Um ataque especial vai também aos religiosos que
não se preparam devidamente para as missas. “Um pregador que não se prepara não
é espiritual, é desonesto e irresponsável”, escreveu. Quanto às confissões, o
argentino é ainda mais duro: “não se trata de uma câmara de tortura”.
Mulher – O papa volta a defender um maior papel da mulher
dentro da Igreja. “Ainda há necessidade de se ampliar o espaço para uma
presença feminina mais incisiva na Igreja, nos diferentes lugares onde são
tomadas decisões importantes”, defendeu. “As reivindicações dos direitos
legítimos das mulheres não se podem sobrevoar superficialmente”, apontou.
Bergoglio deixa claro a posição da Igreja contrária
ao aborto. “Entre os fracos que a Igreja quer cuidar estão as crianças em
gestação, que são as mais indefesas e inocentes de todos, às quais hoje se quer
negar a dignidade humana”, escreveu.
“Não se deve esperar que a Igreja mude a sua
posição sobre essa questão. Não é progressista fingir resolver os problemas
eliminando uma vida humana”, declarou.
Economia – Bergoglio ainda destina uma parte importante de
seu texto à situação mundial e não deixa de atacar o modelo econômico que
prevalece. “O atual sistema econômico é injusto pela raiz”, declarou. “Esta
economia mata porque prevalece a lei do mais forte”.
“Os excluídos não são explorados, mas lixo,
sobras”, atacou. “Vivemos uma nova tiraria invisível, por vezes virtual de um
mercado divinizado onde reina a especulação financeira, corrupção ramificada,
evasão fiscal egoísta”. O dinheiro, segundo ele, deve servir, e não dominar.
Para ele, esse modelo estaria promovendo uma “crise
cultural profunda” nas famílias. “O individualismo pós-moderno e globalizado
promove um estilo de vida que perverte os vínculos familiares”, alertou.
O papa ainda apela para que a Igreja não tenha medo
de se envolver nos debates políticos e que faça parte da luta por influenciar
grupos políticos para garantir maior justiça social. Para ele, os pastores têm
“o direito de emitir opiniões sobre tudo o que se relaciona com a vida das
pessoas”, escreveu. “Ninguém pode exigir de nos que releguemos a religião à
secreta intimidade das pessoas”, declarou.
Sua luta contra a pobreza também fica claro no
documento. “Até que não se resolvam radicalmente os problemas dos pobres, não
se resolverão os problemas do mundo”, declarou, fazendo um apelo aos políticos.

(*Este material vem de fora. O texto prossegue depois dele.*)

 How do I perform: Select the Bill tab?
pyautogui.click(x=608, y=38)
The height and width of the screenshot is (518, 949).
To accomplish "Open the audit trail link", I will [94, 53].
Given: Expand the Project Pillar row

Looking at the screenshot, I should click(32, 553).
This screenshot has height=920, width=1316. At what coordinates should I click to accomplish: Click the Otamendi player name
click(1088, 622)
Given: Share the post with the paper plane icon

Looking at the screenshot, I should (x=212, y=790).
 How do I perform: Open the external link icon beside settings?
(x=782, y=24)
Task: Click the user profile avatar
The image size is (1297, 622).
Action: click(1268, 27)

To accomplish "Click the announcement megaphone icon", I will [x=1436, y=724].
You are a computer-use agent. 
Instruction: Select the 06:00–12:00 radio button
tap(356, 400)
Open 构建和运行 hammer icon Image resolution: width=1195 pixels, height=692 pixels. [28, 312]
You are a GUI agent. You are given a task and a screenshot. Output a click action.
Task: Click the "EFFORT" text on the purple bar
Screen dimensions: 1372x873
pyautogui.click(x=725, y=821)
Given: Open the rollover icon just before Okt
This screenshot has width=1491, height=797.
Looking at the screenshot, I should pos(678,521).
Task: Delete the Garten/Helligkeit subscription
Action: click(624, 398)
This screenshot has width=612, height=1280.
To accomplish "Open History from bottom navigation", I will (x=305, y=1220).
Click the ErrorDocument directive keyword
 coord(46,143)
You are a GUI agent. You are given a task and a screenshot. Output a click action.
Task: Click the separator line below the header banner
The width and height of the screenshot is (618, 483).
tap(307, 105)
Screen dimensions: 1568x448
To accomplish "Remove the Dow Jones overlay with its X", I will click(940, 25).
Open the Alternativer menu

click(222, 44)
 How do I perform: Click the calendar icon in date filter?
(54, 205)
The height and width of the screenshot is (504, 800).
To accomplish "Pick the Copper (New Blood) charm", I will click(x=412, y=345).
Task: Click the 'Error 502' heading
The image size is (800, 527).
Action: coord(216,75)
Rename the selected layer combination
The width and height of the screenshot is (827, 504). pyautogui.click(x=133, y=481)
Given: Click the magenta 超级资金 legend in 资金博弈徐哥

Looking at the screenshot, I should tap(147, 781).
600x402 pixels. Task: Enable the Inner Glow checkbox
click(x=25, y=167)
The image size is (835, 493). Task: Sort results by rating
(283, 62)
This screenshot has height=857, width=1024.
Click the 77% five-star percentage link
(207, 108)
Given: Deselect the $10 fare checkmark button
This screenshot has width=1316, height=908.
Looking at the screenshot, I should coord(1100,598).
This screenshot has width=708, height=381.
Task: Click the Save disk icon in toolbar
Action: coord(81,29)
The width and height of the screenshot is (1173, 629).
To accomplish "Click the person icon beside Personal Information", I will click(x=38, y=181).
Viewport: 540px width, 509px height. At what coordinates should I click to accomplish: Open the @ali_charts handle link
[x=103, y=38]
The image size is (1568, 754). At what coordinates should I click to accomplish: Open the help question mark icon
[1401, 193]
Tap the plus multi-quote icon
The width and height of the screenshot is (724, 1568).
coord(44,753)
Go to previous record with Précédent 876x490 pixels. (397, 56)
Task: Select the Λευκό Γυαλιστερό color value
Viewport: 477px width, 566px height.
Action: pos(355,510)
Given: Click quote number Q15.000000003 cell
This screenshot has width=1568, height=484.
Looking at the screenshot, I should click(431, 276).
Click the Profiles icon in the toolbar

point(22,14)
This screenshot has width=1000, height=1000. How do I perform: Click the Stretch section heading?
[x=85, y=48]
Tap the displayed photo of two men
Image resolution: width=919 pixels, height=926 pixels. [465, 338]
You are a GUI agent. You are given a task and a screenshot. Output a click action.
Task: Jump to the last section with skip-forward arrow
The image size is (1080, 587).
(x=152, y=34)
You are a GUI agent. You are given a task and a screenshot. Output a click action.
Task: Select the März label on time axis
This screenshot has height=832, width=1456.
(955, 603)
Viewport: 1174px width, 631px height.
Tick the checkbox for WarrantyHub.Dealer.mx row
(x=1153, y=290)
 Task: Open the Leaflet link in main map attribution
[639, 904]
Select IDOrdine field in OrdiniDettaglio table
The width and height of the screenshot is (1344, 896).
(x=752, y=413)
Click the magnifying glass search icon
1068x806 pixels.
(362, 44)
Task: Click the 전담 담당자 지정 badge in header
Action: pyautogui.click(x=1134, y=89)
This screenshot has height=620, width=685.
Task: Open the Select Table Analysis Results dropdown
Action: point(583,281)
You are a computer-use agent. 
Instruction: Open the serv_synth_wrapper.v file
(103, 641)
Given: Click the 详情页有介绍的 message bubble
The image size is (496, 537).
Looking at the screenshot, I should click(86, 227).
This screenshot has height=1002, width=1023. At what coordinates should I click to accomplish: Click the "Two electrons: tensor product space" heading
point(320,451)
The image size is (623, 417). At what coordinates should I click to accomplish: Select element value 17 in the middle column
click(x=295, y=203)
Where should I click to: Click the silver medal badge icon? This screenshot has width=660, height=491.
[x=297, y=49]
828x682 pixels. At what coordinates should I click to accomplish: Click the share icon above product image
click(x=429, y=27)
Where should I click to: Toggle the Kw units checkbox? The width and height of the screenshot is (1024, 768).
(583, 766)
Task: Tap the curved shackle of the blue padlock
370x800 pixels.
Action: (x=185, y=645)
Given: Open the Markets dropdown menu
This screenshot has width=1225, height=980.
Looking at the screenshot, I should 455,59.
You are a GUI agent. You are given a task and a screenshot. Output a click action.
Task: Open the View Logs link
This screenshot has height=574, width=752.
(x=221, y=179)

Em seu documento, ele volta a defender os “mais fracos”, os “sem-teto, os
dependentes de drogas, os refugiados” e apela a países que promovam uma
“abertura generosa” aos imigrantes. Para ele, existem “muitos cúmplices” nesses
crimes.
O argentino, porém, não deixa de apelar
“humildemente” aos países muçulmanos que garantam a liberdade religiosa para os
cristãos, “tendo em conta a liberdade de que gozam os crentes do Islã nos
países ocidentais”. “Uma adequada interpretação do Corão se opõe a toda a
violência”, defendeu. Bergoglio, porém, insiste na necessidade de
fortalecer o diálogo e a aliança entre crentes e não crentes.
Apesar dos desafios, o papa insiste que os fieis
não devem desistir. “Se eu conseguir ajuda pelo menos uma única pessoa a viver
melhor, isto já é suficiente para justificar o dom da minha vida”, concluiu.